**WHAT IS EXPECTED:**
When the word "screenshot" shows up in a line of the data below, copy that whole line.

**DATA UNDER STUDY:**
<<<<

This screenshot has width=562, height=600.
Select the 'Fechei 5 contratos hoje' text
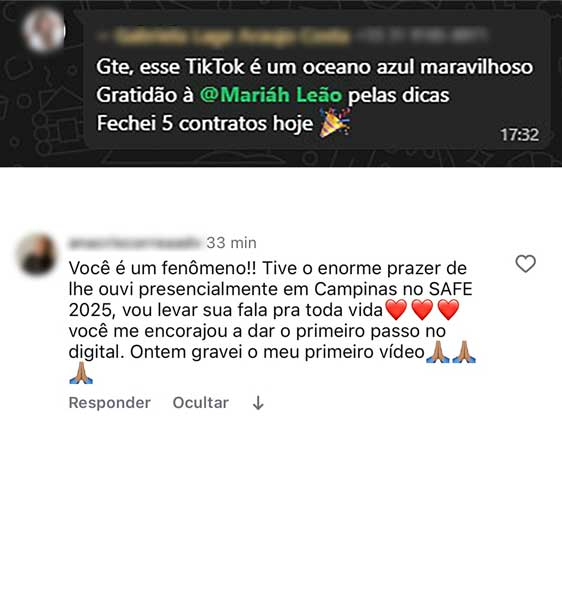205,123
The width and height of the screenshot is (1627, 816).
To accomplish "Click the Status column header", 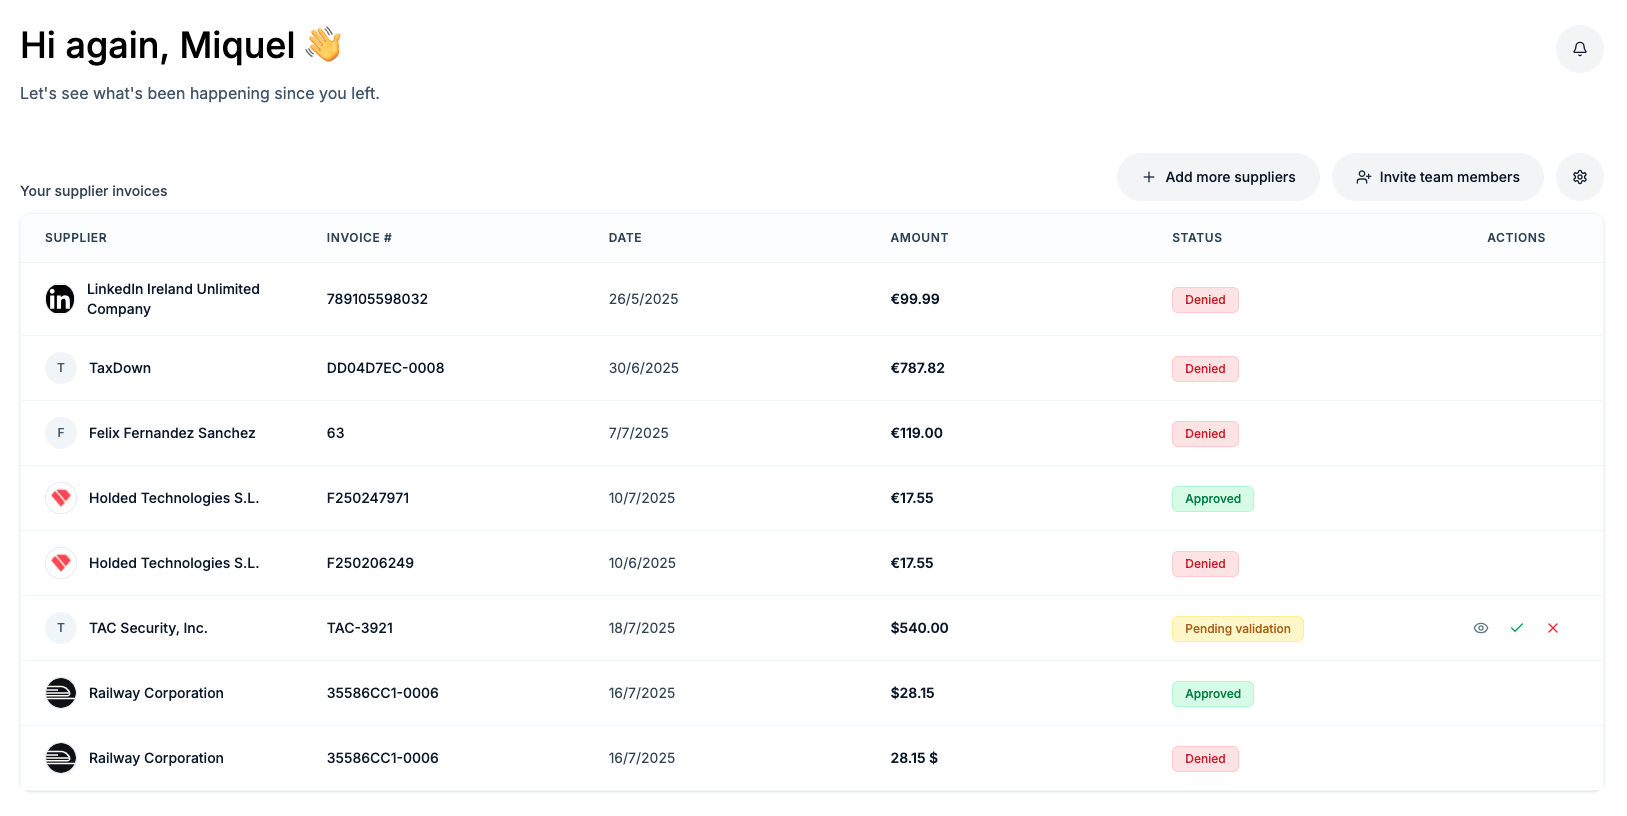I will tap(1197, 238).
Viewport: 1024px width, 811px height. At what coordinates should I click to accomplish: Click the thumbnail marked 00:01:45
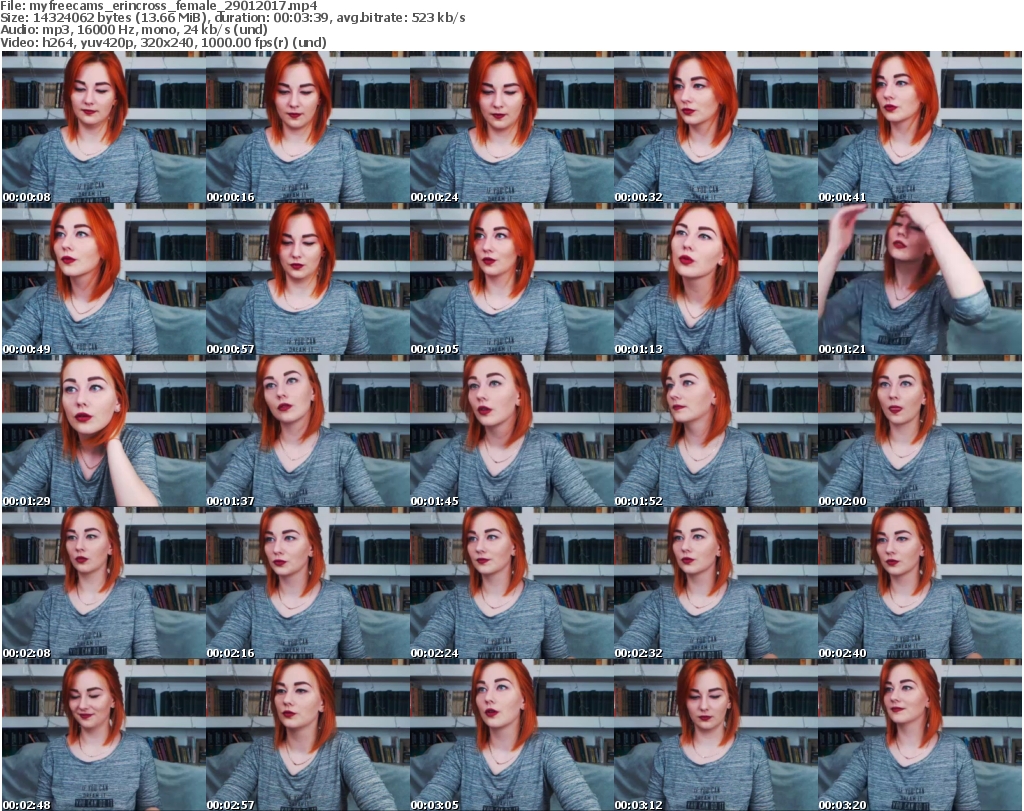(x=511, y=432)
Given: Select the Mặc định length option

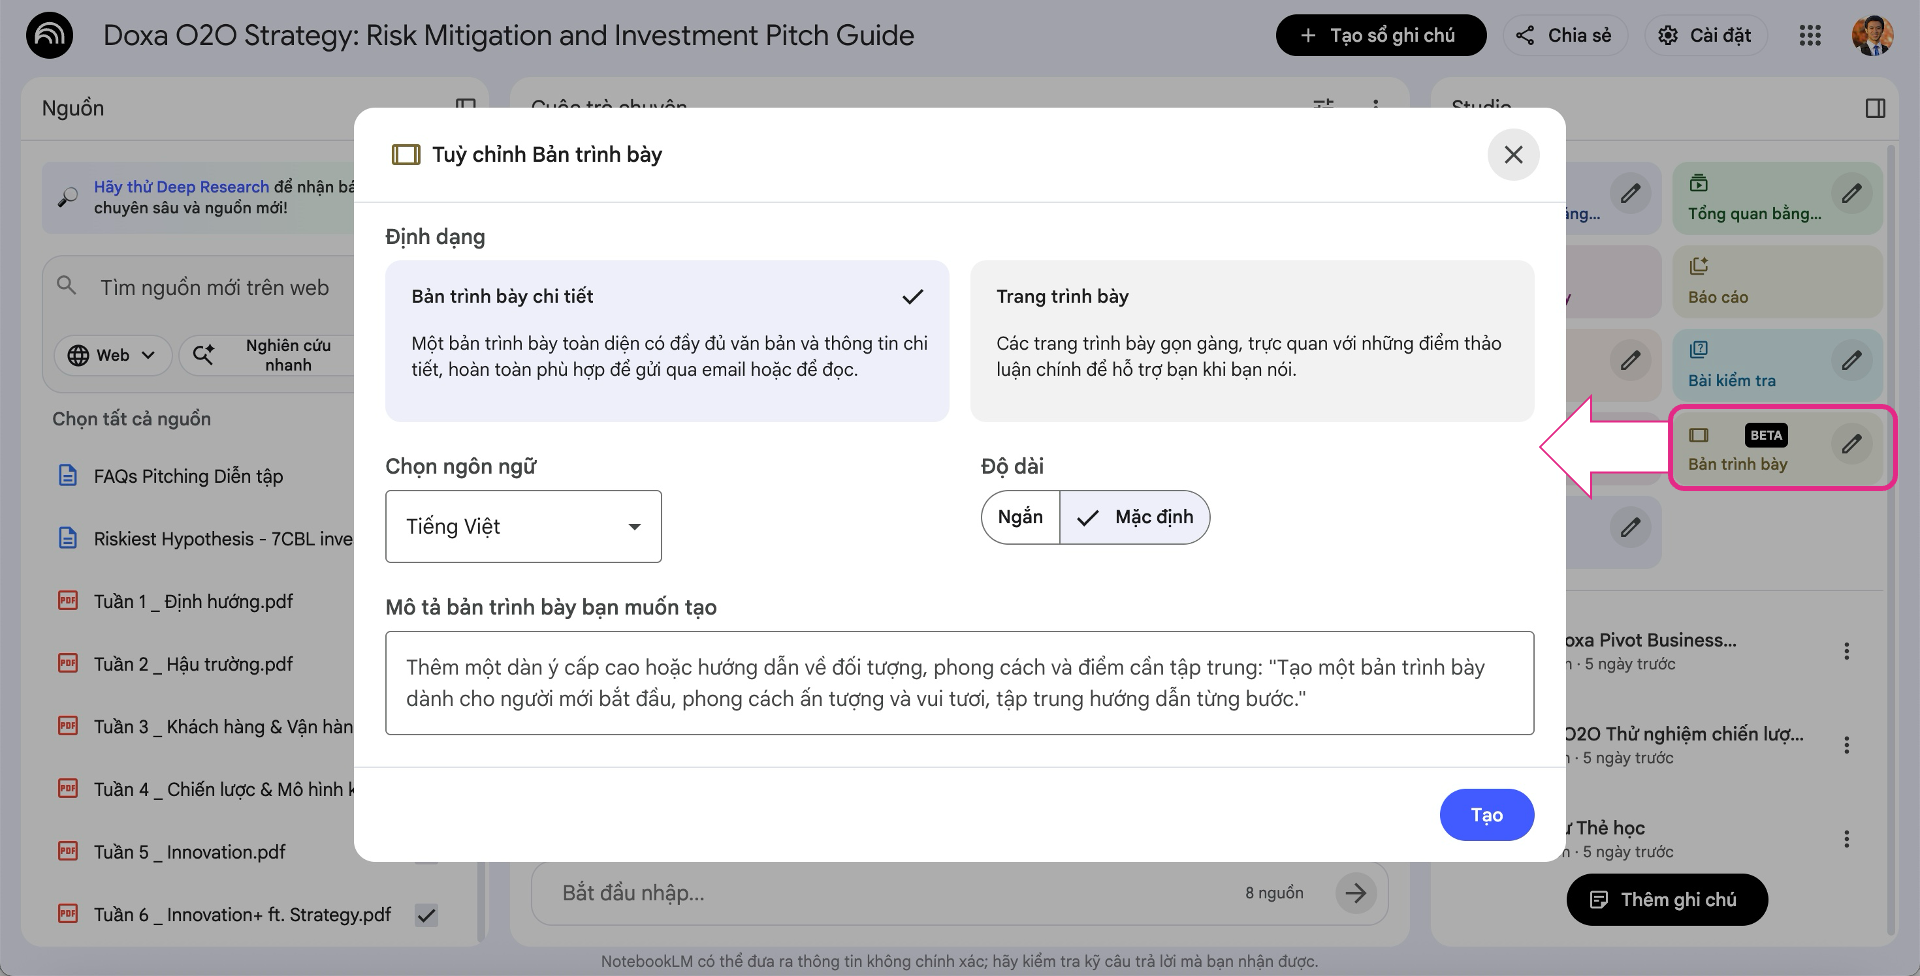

>>>>

**WRITTEN REPLY:**
This screenshot has width=562, height=600.
The width and height of the screenshot is (1627, 816).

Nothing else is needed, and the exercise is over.